本文抜粋 |
DOS/V POWER REPORT

Windows 7杯 自作PCの祭典2011 結果発表!!

総評/グランプリ

この夏の全国的な節電への取り組みを受けて急遽開催を決めた「Windows 7杯 自作PCの祭典 2011 真夏の省電力スペシャル」。告知、開催期間ともに短かったにもかかわらず、前回の4倍を超える900件近い応募が寄せられました。

部門別のエントリー傾向を見ると、半数以上のエントリーがPCパーツを定格で駆動する「定格省電力部門」に集まっています。パーツを安定動作させるための基本である定格設定を用いつつ、パーツの組み合わせやソフトウェアの設定変更で省電力化を図ろうというユーザーが多いことが見て取れます。その一方で、性能を重視しつつ省電力性を意識したPCを募集した「高性能&省電力部門」にも、全体の2割近いエントリーがありました。従来、パフォーマンス志向のユーザーが多いと言われている自作市場ならではの結果と言えるのかもしれません。このほかの部門はいずれも10%未満ですが、徹底的に省電力にこだわったPCを募集した「究極省電力部門」、ホームサーバーならではの省電力性を競う「Windows Home Server 2011部門」をはじめとして力作が寄せられています。

収集したデータ:

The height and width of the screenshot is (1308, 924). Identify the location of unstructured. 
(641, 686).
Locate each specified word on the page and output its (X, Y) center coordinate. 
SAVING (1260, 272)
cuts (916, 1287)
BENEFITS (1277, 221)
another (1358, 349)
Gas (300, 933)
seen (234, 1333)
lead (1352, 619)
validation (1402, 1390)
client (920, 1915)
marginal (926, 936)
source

作業項目 A |
本文について、次の問いに答えてください。
(i) 今回の応募は何件近く寄せられましたか。
(ii) 半数以上のエントリーが集まった部門はどれですか。
(iii) 「高性能&省電力部門」のエントリーは全体のどのくらいでしたか。
作業項目 B | 本文の「この夏の全国的な節電への取り組みを受けて急遽開催を決めた「Windows 7杯 自作PCの祭典」から「Home Server 2011部門」をはじめとして力作が寄せられています。」までを、一字も変えずに書き写してください。

解答 A |
(i) 900件近くです。
(ii) 「定格省電力部門」です。
(iii) 全体の2割近くです。

解答 B |
この夏の全国的な節電への取り組みを受けて急遽開催を決めた「Windows 7杯 自作PCの祭典 2011 真夏の省電力スペシャル」。告知、開催期間ともに短かったにもかかわらず、前回の4倍を超える900件近い応募が寄せられました。

部門別のエントリー傾向を見ると、半数以上のエントリーがPCパーツを定格で駆動する「定格省電力部門」に集まっています。パーツを安定動作させるための基本である定格設定を用いつつ、パーツの組み合わせやソフトウェアの設定変更で省電力化を図ろうというユーザーが多いことが見て取れます。その一方で、性能を重視しつつ省電力性を意識したPCを募集した「高性能&省電力部門」にも、全体の2割近いエントリーがありました。従来、パフォーマンス志向のユーザーが多いと言われている自作市場ならではの結果と言えるのかもしれません。このほかの部門はいずれも10%未満ですが、徹底的に省電力にこだわったPCを募集した「究極省電力部門」、ホームサーバーならではの省電力性を競う「Windows Home Server 2011部門」をはじめとして力作が寄せられています。